## TASK INSTRUCTIONS
All lines from the one that contains "Where should I click to: Decrease" to the end of the data must be retyped exactly. Pictures are not retyped.

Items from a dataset

■ ■ ■ ■ ■

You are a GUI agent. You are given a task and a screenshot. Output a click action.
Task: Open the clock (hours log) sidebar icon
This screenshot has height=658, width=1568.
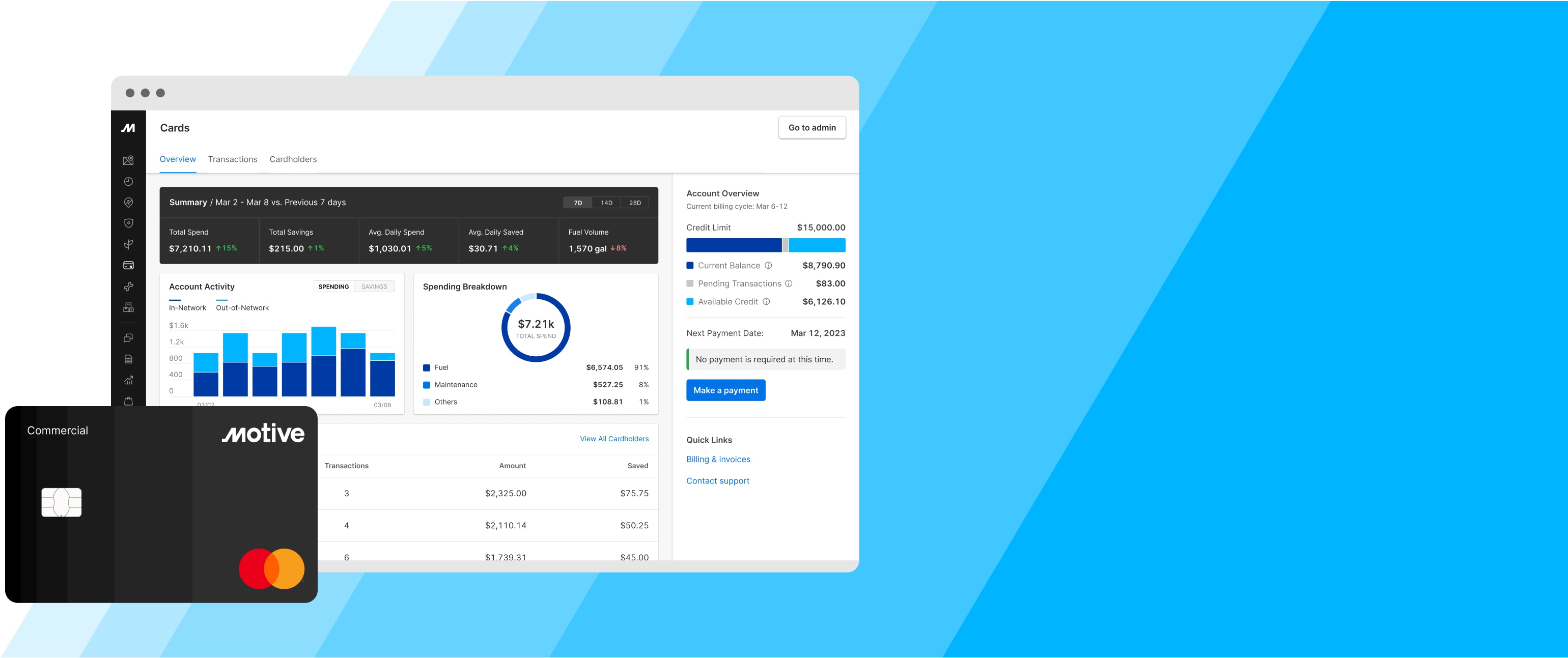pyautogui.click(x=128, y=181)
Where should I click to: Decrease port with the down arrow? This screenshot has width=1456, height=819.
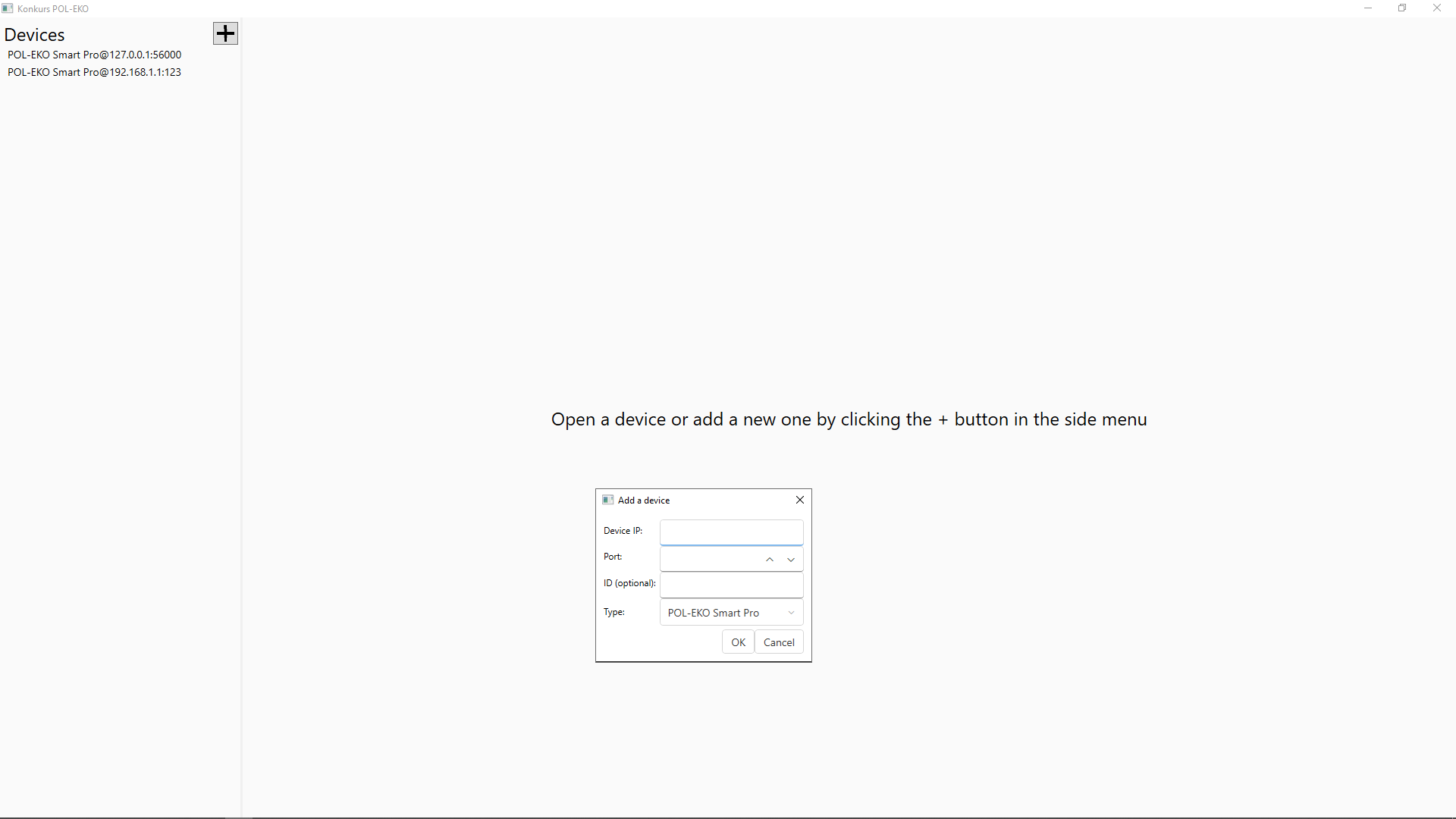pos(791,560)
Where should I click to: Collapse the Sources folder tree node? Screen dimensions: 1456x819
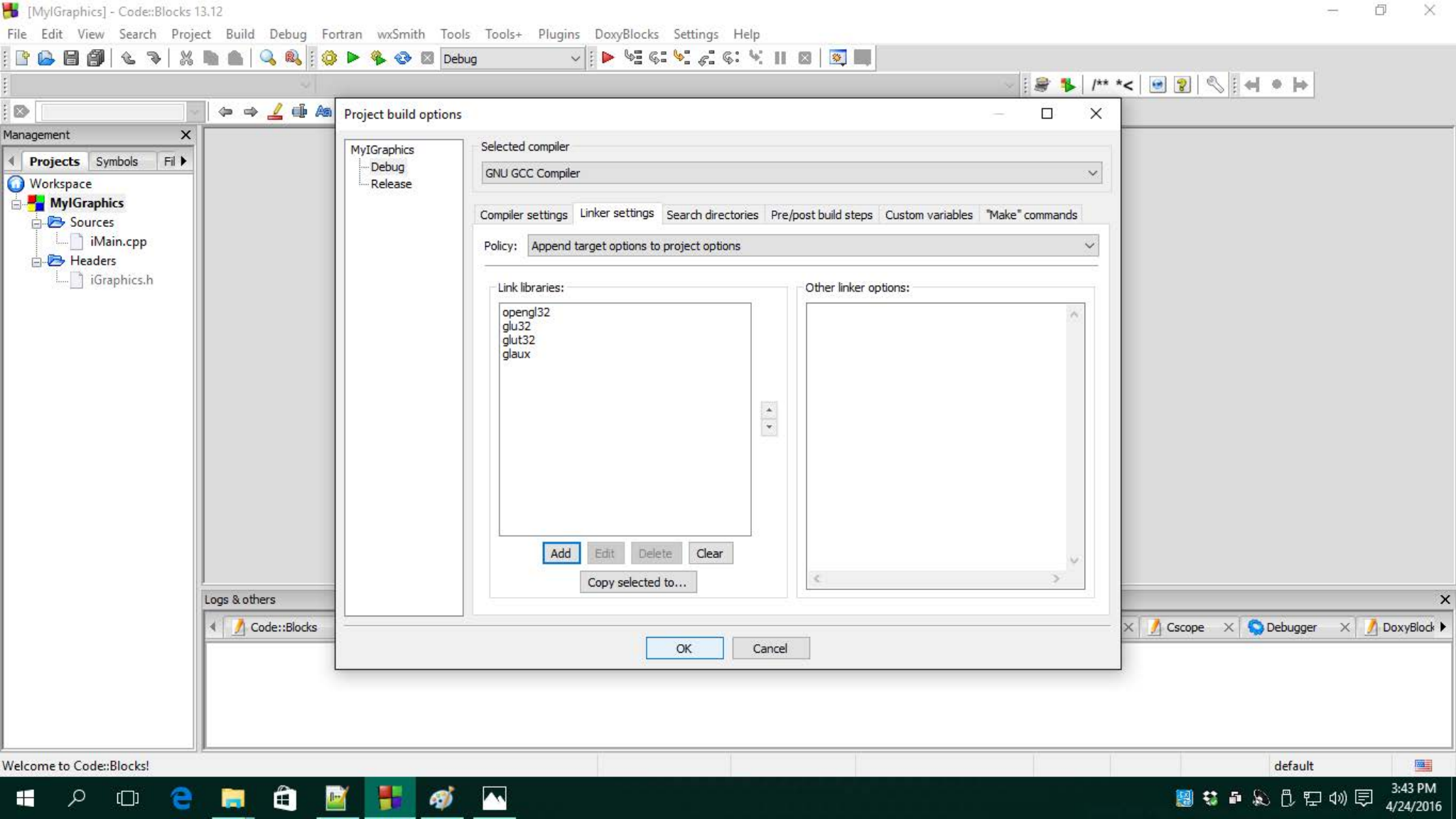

■ ■ ■ ■ ■

## EXERCISE OUTPUT
Where should I click to: Decrease port with the down arrow? This screenshot has width=1456, height=819.
pos(791,560)
Where should I click to: Collapse the Sources folder tree node? Screen dimensions: 1456x819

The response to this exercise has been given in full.